That smile. That body. That hair. Farrah Fawcett, who for much of the mid to late 1970s was the poster that adorned the bedrooms and school lockers of more teenage boys than any other, has died after a long battle with cancer. While she outlived her youthful radiance moreso than tragically beautiful sex kitten Marilyn Monroe, Fawcett shares some similarities. She, like Norma Jean, was a blazing, blonde moment in time. One that will not be forgotten.
That famous poster of her in a skimpy red swimsuit sold 12 million copies, and that hair style became the look of choice for women around the world. Her sex appeal was one of the key components of the hit detective series “Charlie’s Angels”, and the series, which co-starred two other hotties, Kate Jackson and Jaclyn Smith, helped create the phrase, “Jiggle TV”. She may not have been Helen Mirren as an actress, but she looked terrific trying. She quit the series after a year, to move into movies. But the ill-fated move (Need I say “Cannonball Run”?) nearly killed her career.
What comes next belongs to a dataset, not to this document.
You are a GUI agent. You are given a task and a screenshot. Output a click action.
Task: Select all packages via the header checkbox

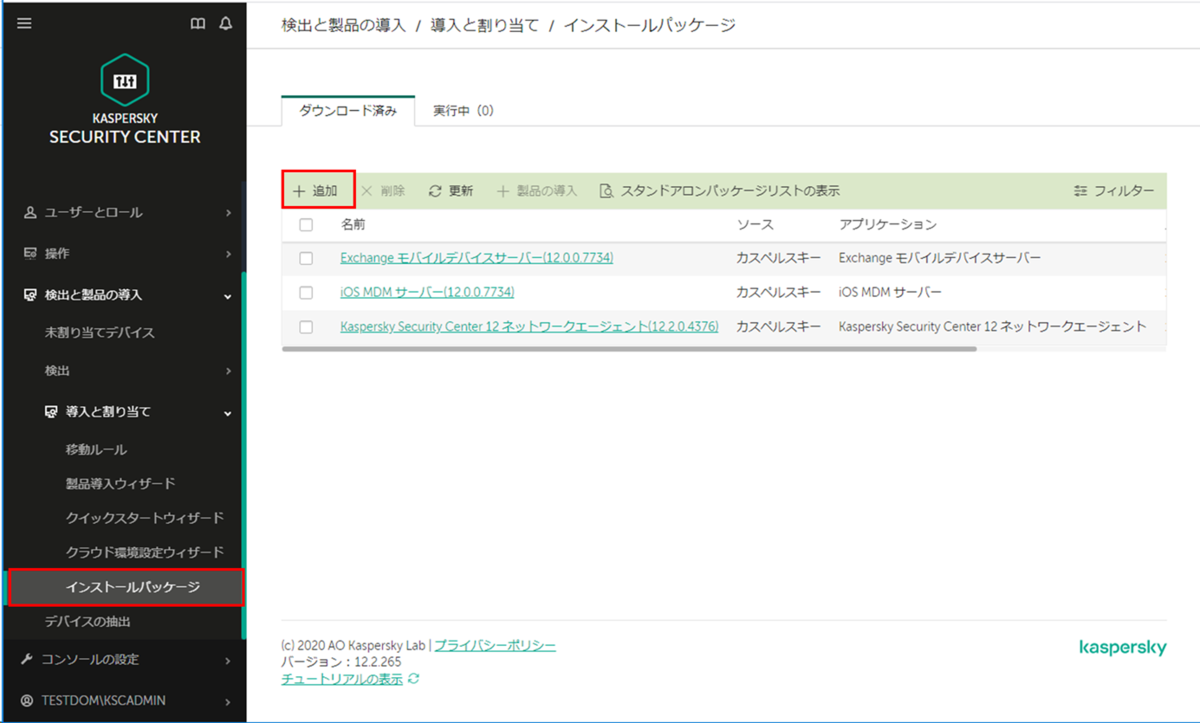pos(306,225)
In time honored Hollywood tradition, she re-invented herself, portraying a series of abused women in terrific fashion. Her turn in 1984’s “The Burning Bed” as a battered wife drew rave reviews for previously unrecognized acting chops.
After a brief, and tabloid-friendly marriage to “Six Million Dollar Man” star, Lee Majors, Fawcett began a long, often tumultuous, relationship with Ryan O’Neal. The two had a son, Redmond, whose drug use also became tabloid fodder.
In the 1990’s, she tried to revisit her sex appeal by posing nude for Playboy. But it would never be the same as the brilliance she brought to the idea of youth, beauty and radiating sexiness in those moments of the late 1970s.